**Directions:** Check each line of the entries below for the word "action", and copy out the ones that have it.

**Extracted records:**
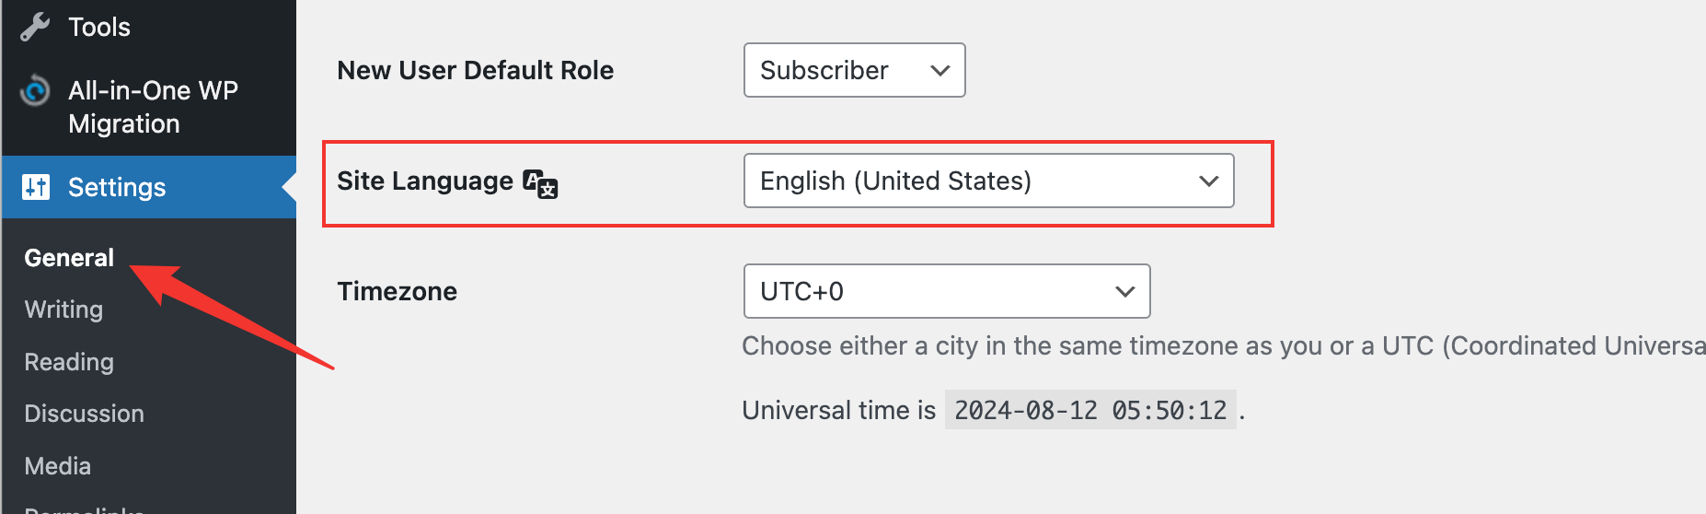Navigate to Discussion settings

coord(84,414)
...
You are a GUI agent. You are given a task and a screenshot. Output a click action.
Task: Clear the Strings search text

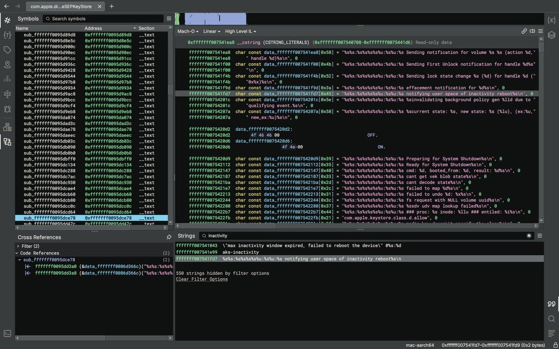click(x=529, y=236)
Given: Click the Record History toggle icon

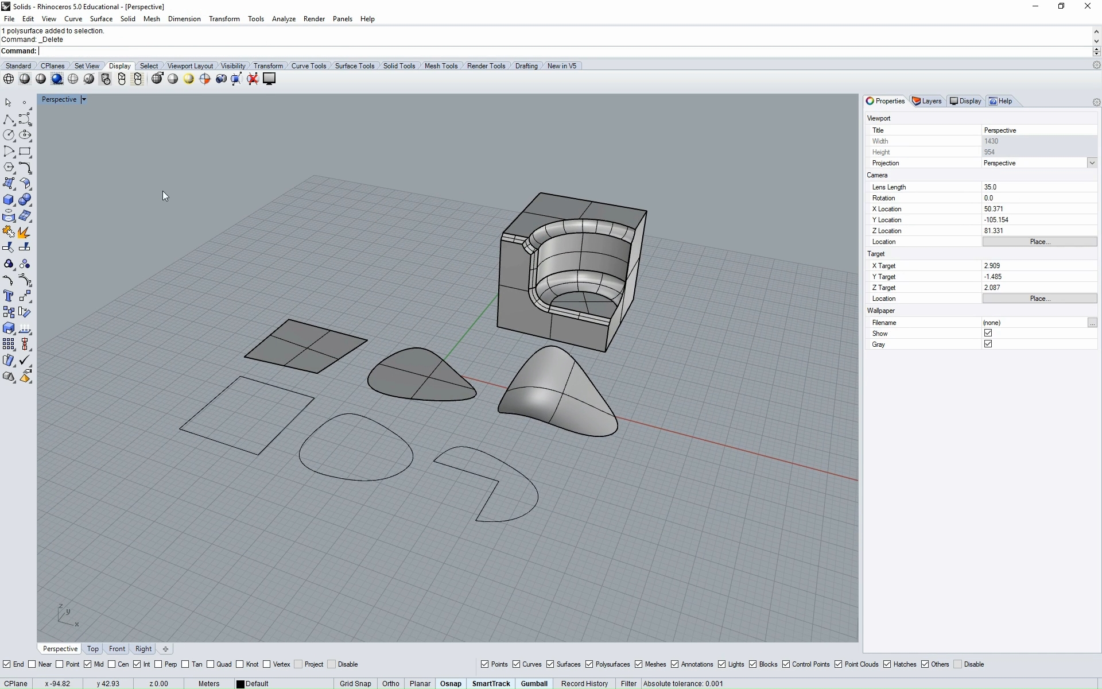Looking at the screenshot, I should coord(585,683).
---
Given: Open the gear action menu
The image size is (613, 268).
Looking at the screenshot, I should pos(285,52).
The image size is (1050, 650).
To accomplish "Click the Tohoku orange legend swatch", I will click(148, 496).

**Your response:**
You are a GUI agent. You are given a task and a screenshot. Output a click action.
Given: Open the gear action menu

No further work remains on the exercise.